Examine each line of the listing below. Copy those in which the string "agent" appears.

*The data*
────────────────
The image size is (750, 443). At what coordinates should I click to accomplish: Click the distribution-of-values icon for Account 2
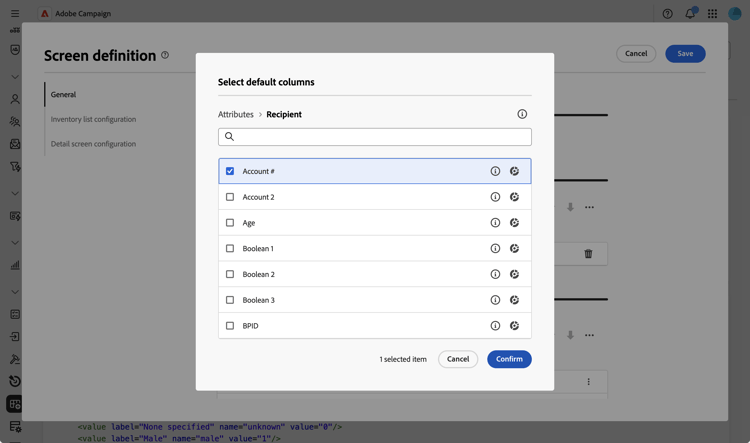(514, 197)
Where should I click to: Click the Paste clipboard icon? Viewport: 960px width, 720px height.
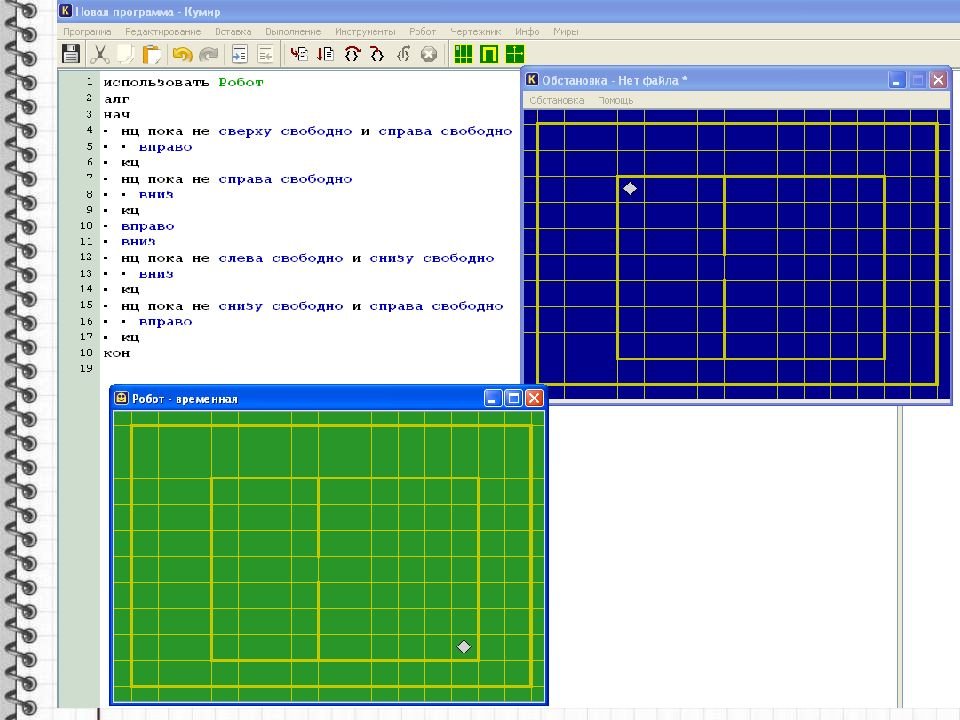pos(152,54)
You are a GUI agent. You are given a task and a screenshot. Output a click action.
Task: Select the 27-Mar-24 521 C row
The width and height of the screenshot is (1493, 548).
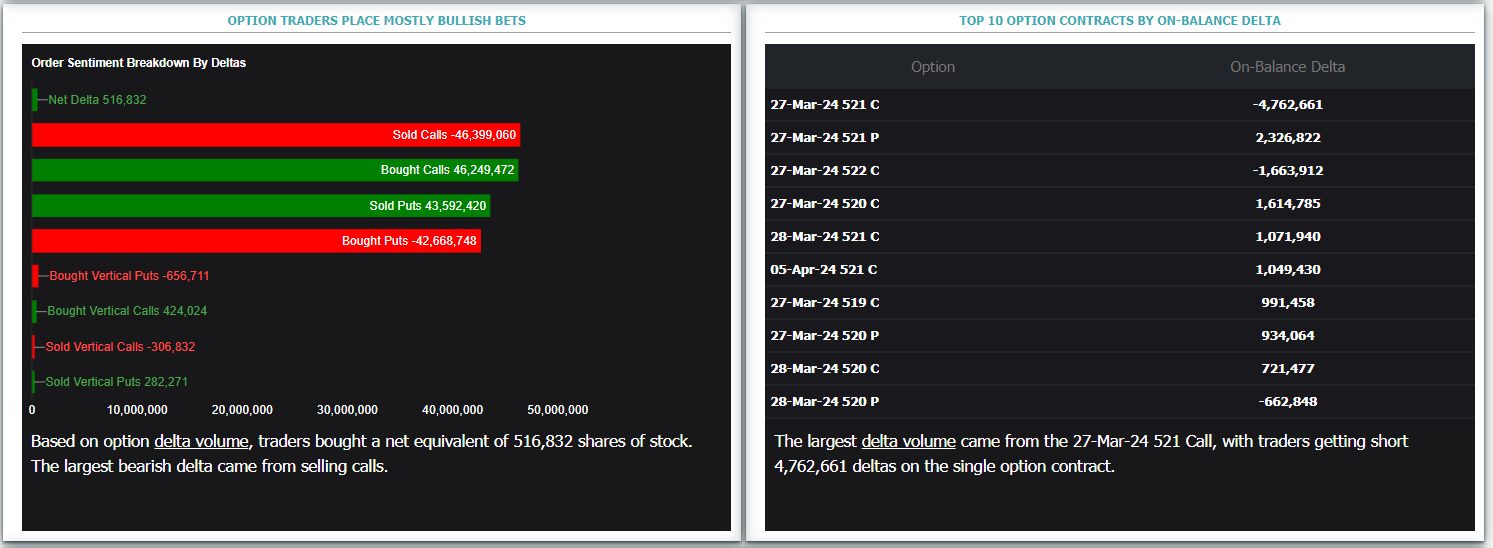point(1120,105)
────────────────
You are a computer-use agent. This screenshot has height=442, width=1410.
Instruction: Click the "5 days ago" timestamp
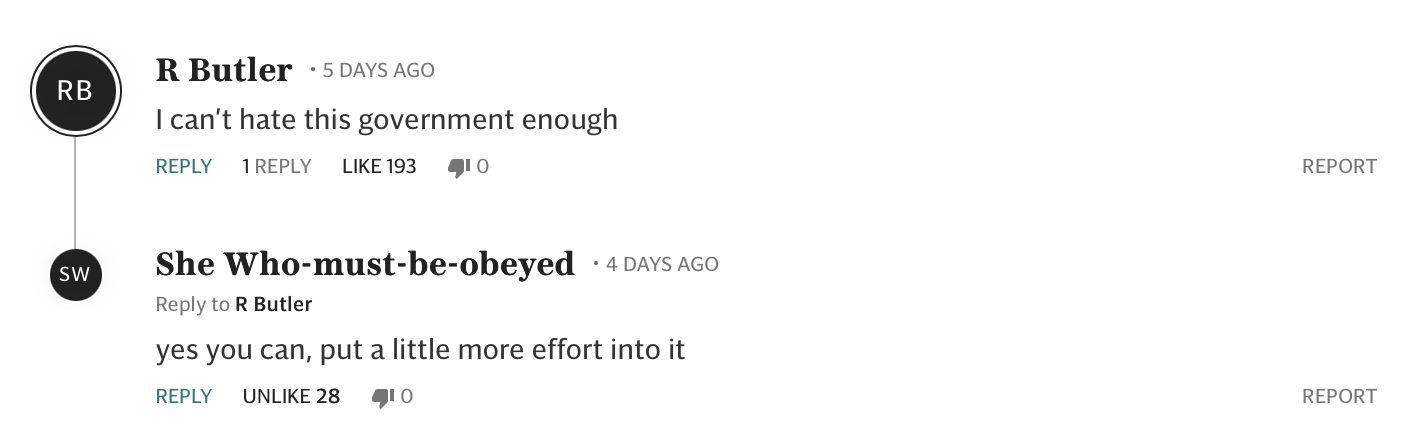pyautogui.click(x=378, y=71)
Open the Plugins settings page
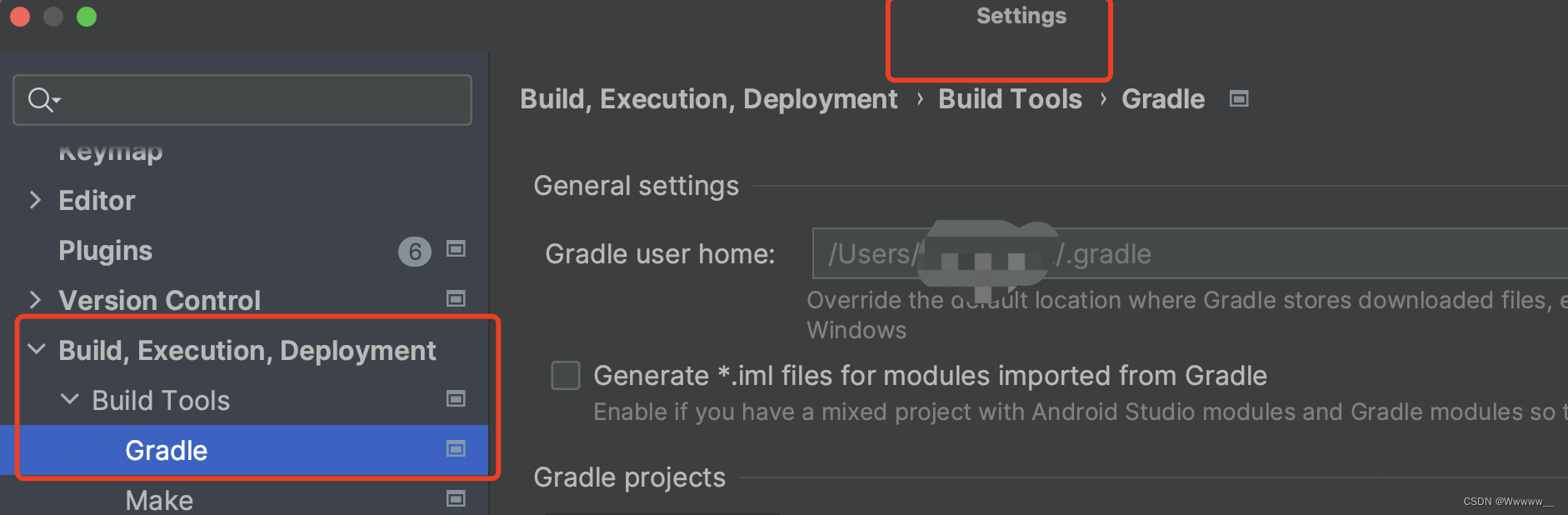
────────────────
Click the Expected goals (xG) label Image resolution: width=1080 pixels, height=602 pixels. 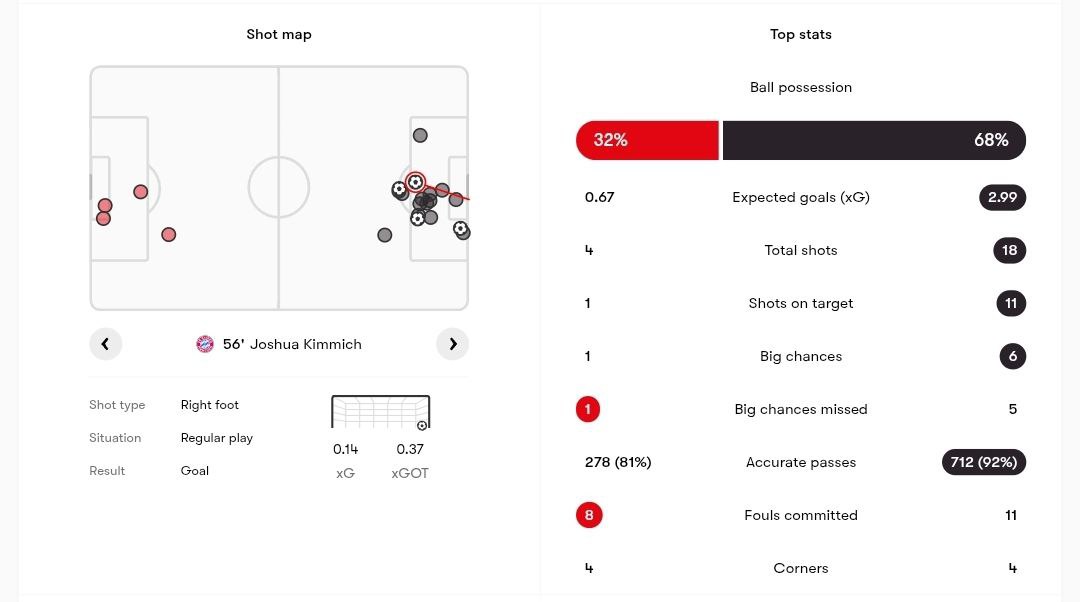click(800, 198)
────────────────
*Task response*
You are a GUI agent. You are given a task and a screenshot. Output a click action.
You are a computer-use agent. This screenshot has height=442, width=1410.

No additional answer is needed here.